Problem to solve:
Go through the listing below from its first line and repeat each line exactly, ending at the line containing "[Miswak Siwak Al Haramain 12 Box] (75, 1463)" and including it.

Records to use section start

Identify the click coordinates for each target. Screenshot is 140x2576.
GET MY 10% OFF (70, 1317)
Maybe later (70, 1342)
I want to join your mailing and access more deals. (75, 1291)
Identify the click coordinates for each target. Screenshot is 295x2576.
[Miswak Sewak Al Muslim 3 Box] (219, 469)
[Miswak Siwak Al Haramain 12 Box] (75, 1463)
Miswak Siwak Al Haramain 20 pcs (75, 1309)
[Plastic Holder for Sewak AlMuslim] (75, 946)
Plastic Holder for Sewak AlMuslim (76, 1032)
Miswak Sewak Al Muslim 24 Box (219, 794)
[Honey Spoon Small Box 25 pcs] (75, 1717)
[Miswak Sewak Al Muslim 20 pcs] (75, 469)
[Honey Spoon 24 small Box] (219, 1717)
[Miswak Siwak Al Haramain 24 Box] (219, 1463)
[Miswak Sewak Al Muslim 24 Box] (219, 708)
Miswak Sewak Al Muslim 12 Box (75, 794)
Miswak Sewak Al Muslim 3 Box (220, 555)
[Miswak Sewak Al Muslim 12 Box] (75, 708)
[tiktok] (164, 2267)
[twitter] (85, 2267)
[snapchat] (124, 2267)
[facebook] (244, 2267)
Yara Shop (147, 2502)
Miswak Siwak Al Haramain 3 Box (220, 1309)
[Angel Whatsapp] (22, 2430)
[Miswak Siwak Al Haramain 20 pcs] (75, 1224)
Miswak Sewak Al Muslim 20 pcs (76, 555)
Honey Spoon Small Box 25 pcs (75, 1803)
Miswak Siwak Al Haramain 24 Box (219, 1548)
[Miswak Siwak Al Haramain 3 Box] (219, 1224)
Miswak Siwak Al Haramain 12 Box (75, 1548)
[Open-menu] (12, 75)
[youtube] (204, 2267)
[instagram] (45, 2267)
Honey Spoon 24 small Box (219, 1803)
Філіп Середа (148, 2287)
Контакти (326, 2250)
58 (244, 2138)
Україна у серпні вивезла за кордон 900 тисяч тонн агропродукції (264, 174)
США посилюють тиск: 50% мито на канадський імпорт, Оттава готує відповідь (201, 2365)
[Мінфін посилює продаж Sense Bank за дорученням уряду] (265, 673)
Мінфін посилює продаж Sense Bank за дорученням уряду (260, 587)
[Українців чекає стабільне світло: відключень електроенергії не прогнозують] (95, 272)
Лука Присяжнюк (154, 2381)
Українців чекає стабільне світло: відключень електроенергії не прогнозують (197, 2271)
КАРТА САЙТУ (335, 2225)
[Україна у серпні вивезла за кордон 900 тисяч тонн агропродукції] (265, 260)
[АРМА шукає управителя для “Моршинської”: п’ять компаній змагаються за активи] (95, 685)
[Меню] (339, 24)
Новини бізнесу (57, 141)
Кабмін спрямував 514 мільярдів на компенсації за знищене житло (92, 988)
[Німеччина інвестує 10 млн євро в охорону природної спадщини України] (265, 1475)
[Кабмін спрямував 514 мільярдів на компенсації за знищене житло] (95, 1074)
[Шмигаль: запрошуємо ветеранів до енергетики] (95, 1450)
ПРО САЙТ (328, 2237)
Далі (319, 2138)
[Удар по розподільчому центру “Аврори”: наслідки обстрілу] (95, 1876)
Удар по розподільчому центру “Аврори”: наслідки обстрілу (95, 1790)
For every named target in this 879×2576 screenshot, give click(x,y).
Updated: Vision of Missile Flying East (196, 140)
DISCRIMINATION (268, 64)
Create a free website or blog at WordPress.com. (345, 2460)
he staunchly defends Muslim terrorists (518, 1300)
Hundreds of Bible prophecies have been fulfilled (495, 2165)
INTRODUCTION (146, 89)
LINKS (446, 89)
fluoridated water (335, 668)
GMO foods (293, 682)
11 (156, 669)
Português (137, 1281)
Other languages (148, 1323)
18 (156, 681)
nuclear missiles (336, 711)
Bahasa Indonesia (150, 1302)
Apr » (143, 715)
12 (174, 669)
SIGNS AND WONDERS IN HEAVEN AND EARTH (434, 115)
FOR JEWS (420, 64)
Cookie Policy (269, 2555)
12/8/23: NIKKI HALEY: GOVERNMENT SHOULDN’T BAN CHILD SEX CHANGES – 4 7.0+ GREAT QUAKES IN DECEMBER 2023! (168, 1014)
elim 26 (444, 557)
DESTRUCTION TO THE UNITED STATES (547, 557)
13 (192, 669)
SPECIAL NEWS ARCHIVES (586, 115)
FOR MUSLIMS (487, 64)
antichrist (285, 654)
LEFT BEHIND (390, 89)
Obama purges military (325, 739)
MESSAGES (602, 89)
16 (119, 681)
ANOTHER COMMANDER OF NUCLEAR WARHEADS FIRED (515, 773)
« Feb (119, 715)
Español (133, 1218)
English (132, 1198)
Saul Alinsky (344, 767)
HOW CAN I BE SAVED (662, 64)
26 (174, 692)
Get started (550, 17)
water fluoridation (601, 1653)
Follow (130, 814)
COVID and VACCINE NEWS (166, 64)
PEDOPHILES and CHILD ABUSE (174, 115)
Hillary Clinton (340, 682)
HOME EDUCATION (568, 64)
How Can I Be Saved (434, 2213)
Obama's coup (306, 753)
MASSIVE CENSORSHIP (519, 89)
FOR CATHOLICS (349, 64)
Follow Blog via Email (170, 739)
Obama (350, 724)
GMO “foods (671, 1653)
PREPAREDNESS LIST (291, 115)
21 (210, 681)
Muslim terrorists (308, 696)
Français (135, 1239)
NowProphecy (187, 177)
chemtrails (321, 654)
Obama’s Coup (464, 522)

Records to use section end

Output of the exercise:
Identify the click coordinates for each target. Screenshot is 140x2576.
GET MY 10% OFF (70, 1317)
Maybe later (70, 1342)
I want to join your mailing and access more deals. (75, 1291)
Identify the click coordinates for each target. Screenshot is 295x2576.
[Miswak Sewak Al Muslim 3 Box] (219, 469)
[Miswak Siwak Al Haramain 12 Box] (75, 1463)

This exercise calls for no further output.